Catherine helped expand Russia through two Russo-Turkish wars, one in 1768-1774, and

one from 1787-1792, through the addition of Ukraine from 1781-1786 and by gaining portions

of Poland. Catherine still felt her reign was fragile and she was in desperate need of noble

support to keep the throne so she deliberately increased the power of the nobles over the serfs,

and governed in such a way as to consolidate noble domination and exploitation of the human

and material resources of the country.

Catherine possessed majesty without being pompous. She was neither cold nor inhuman.
Over the years she lived through hurtful criticism, rebellion, war and estrangement from her son,

Paul, whom she thought incapable of ruling Russia.
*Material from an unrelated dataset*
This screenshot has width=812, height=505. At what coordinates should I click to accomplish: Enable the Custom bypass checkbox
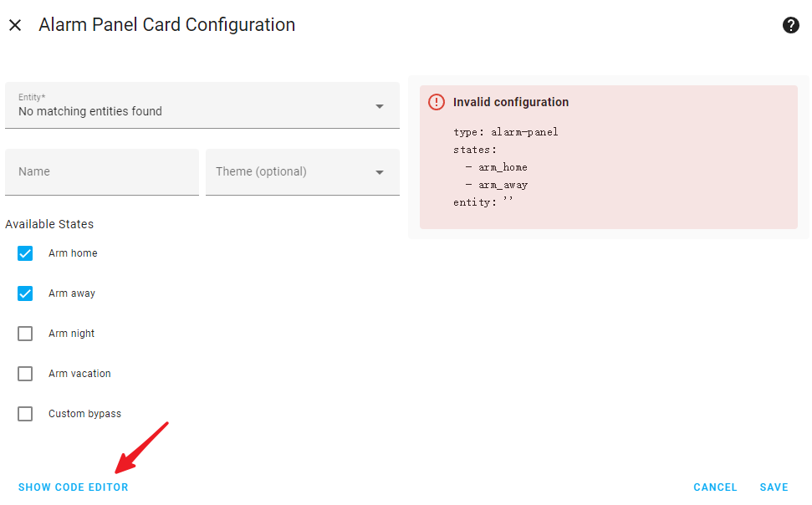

She was a woman alone without her own

family, except her beloved grandchildren. As Empress, she showed much love and affection to

her grandsons, but you can sense a void that she tried to fill with the many relationships she

formed with men. She craved affection, but Catherine loved to teach and she had much to give.
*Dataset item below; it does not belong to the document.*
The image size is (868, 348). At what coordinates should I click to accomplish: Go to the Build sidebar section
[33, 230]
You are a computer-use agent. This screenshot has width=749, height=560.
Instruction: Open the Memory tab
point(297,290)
There is no doubt that Catherine's reputation suffered because of the many accounts of her

affairs. In the overall picture, all the stories about Catherine the woman can not take away from

her many achievements as Catherine the Empress. Russia has a lot to thank her for. After a long

reign of thirty four years, Catherine died of a stroke on the 17th of November, 1796. She died in

Tsarskue Selu, Russia at the age of 67. Although she had wanted her grandson to succeed her,

she was too over confident about her health so she hadn't made the transition of power to her

grandson, Alexander, final before she died. Therefore her son, Paul I, succeeded her as

Emperor. History knows her as Catherine the Great, a title she was offered during her lifetime

and rejected, but she deserves the title because she earned it.